GIVEN EXERCISE
Reproduce all the items below, swapping "Where should I click to" for "What spot should I click to" and leaving everything else unchanged.

Records

** begin **

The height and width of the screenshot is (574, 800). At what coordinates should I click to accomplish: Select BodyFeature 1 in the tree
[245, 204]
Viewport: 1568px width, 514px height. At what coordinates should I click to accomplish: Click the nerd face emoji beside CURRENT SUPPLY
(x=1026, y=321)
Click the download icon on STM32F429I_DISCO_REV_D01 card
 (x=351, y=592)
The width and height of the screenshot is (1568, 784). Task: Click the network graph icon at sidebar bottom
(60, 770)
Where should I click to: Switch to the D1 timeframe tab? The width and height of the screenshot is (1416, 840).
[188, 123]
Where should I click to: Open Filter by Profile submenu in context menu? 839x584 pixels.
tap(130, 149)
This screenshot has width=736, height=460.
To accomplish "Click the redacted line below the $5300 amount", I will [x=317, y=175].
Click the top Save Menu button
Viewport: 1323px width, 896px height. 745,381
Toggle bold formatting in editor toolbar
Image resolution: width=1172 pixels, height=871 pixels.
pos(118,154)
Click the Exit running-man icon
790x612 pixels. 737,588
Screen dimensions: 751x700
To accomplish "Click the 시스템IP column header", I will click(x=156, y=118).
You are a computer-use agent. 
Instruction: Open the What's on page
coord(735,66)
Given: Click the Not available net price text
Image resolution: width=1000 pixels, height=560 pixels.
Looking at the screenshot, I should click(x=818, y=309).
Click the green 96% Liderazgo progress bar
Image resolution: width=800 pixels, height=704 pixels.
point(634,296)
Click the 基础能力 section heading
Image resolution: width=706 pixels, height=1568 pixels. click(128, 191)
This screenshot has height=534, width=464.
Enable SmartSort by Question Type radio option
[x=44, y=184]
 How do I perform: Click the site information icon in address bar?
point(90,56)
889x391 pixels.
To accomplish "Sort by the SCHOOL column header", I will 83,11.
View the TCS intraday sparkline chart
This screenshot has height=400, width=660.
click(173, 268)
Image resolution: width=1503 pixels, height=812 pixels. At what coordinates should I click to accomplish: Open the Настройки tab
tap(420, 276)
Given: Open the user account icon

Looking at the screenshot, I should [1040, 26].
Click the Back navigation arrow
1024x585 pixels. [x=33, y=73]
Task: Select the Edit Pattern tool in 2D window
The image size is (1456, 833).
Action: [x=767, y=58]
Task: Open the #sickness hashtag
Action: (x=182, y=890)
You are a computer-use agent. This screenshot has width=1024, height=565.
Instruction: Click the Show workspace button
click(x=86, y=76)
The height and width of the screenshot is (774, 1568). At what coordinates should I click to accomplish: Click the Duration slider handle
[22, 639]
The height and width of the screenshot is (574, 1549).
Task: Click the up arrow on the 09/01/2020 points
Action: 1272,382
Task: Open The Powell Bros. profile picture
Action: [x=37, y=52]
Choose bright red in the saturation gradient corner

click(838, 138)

** end **

EXERCISE OUTPUT
The height and width of the screenshot is (574, 800). At what coordinates should I click to accomplish: Select BodyFeature 1 in the tree
[245, 204]
Viewport: 1568px width, 514px height. At what coordinates should I click to accomplish: Click the nerd face emoji beside CURRENT SUPPLY
(x=1026, y=321)
Click the download icon on STM32F429I_DISCO_REV_D01 card
 (x=351, y=592)
The width and height of the screenshot is (1568, 784). Task: Click the network graph icon at sidebar bottom
(60, 770)
What spot should I click to: Switch to the D1 timeframe tab? The width and height of the screenshot is (1416, 840).
[188, 123]
What spot should I click to: Open Filter by Profile submenu in context menu? 839x584 pixels.
tap(130, 149)
This screenshot has width=736, height=460.
To accomplish "Click the redacted line below the $5300 amount", I will [x=317, y=175].
Click the top Save Menu button
Viewport: 1323px width, 896px height. 745,381
Toggle bold formatting in editor toolbar
Image resolution: width=1172 pixels, height=871 pixels.
pos(118,154)
Click the Exit running-man icon
790x612 pixels. 737,588
Screen dimensions: 751x700
To accomplish "Click the 시스템IP column header", I will click(x=156, y=118).
You are a computer-use agent. 
Instruction: Open the What's on page
coord(735,66)
Given: Click the Not available net price text
Image resolution: width=1000 pixels, height=560 pixels.
Looking at the screenshot, I should click(x=818, y=309).
Click the green 96% Liderazgo progress bar
Image resolution: width=800 pixels, height=704 pixels.
point(634,296)
Click the 基础能力 section heading
Image resolution: width=706 pixels, height=1568 pixels. click(128, 191)
This screenshot has height=534, width=464.
Enable SmartSort by Question Type radio option
[x=44, y=184]
 How do I perform: Click the site information icon in address bar?
point(90,56)
889x391 pixels.
To accomplish "Sort by the SCHOOL column header", I will 83,11.
View the TCS intraday sparkline chart
This screenshot has height=400, width=660.
click(173, 268)
Image resolution: width=1503 pixels, height=812 pixels. At what coordinates should I click to accomplish: Open the Настройки tab
tap(420, 276)
Given: Open the user account icon

Looking at the screenshot, I should [1040, 26].
Click the Back navigation arrow
1024x585 pixels. [x=33, y=73]
Task: Select the Edit Pattern tool in 2D window
The image size is (1456, 833).
Action: [x=767, y=58]
Task: Open the #sickness hashtag
Action: (x=182, y=890)
You are a computer-use agent. This screenshot has width=1024, height=565.
Instruction: Click the Show workspace button
click(x=86, y=76)
The height and width of the screenshot is (774, 1568). At what coordinates should I click to accomplish: Click the Duration slider handle
[22, 639]
The height and width of the screenshot is (574, 1549).
Task: Click the up arrow on the 09/01/2020 points
Action: 1272,382
Task: Open The Powell Bros. profile picture
Action: [x=37, y=52]
Choose bright red in the saturation gradient corner

click(838, 138)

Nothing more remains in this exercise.